Wir fragten uns, ob und wenn ja, wie sich beide Schriften - Segers Darstellung der unmenschlichen Haftbedingungen und Schäfers schönredende Propaganda - digital und interaktiv - gegenüberstellen lassen könnten. Während der Auseinandersetzung mit Segers Schrift wurde uns bewusst, dass bereits mit der Machtergreifung 1933 in den ersten Lagern „Instrumentarien der Gewalt“ erprobt wurden, die später ins Lagersystem implementiert wurden.

Gerhart Seger gelang die Flucht. Er schickt das Manuskript seines Berichtes am 27. Januar 1934 aus dem Prager Exil als Strafanzeige mit Eidesformel an den Reichsminister der Justiz. Er benennt darin die „verübten Verbrechen gegen das Leben und die Gesundheit Gefangener“ und beschreibt detailliert die Tatorte, die sich über den Gebäudekomplex der ehemaligen Brauerei verteilen.

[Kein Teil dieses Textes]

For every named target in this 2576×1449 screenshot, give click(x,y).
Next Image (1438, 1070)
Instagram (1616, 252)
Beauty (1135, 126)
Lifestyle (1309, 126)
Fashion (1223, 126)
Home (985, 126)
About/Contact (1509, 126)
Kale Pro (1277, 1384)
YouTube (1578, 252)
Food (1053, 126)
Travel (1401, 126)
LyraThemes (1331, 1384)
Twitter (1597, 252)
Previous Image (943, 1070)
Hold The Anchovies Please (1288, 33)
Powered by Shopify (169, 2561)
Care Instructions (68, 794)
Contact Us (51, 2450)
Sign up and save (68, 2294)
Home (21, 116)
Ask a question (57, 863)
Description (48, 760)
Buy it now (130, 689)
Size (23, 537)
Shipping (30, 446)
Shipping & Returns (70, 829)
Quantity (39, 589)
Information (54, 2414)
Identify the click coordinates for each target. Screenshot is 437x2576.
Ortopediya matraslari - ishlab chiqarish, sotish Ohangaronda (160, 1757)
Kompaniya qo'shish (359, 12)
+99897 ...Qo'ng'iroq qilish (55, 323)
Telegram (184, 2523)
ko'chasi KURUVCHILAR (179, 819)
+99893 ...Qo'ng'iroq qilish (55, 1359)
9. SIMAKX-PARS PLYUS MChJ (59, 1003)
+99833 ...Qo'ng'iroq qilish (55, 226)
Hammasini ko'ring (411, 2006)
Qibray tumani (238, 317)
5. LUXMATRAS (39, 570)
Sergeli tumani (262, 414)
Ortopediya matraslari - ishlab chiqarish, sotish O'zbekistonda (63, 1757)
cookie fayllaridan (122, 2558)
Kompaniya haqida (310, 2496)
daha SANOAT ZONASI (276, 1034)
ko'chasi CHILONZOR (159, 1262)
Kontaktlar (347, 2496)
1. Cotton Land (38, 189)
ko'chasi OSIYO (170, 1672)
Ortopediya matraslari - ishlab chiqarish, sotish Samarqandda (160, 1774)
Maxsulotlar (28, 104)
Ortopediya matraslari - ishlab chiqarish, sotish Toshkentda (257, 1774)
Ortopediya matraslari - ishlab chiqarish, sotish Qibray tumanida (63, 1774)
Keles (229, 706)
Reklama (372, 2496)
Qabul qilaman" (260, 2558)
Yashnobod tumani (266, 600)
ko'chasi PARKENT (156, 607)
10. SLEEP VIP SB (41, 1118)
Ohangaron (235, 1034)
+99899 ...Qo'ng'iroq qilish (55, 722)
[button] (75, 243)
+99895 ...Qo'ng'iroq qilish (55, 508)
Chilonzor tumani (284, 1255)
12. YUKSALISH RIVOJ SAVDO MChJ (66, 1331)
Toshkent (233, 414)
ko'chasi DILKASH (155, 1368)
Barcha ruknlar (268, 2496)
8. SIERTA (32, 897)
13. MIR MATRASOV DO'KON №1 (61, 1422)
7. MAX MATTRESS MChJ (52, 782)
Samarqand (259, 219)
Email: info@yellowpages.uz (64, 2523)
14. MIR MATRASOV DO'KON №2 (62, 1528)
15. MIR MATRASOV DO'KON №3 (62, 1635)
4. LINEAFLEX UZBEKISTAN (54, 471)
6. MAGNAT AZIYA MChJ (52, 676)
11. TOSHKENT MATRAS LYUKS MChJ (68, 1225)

Doch, so ergab unsere Spurensuche, ist vor Ort, bis auf die Reste einer Mauer und einer Gedenktafel aus DDR Zeiten nichts mehr sichtbar. Auch kann das Gelände von aussen zwar eingesehen aber nicht betreten werden.

Virtual Reality

Einerseits die Umstände des historischen Ortes und anderseits die Präsenz von Segers Bericht als Ausstellungsobjekt und Zeugnis, das Zeitgeschichte in sich bewahrt, brachten uns auf die Idee einen Prototyp für eine Virtual Reality Anwendung zu entwickeln. Die Gebäude der ehemaligen Brauerei wurden dafür mit Hilfe von Grundrissen aus dem Oranienburger Stadtarchiv schemenhaft in 3D nachgebaut. Die zahlreichen zu Propagandazwecken hergestellten Fotografien, die in der nationalen Presse 1933, wie auch in Schäfers Buch veröffentlicht wurden, halfen uns in einem nächsten Schritt Segers Beschreibungen der Tatorte in dem Model räumlich zu verorten.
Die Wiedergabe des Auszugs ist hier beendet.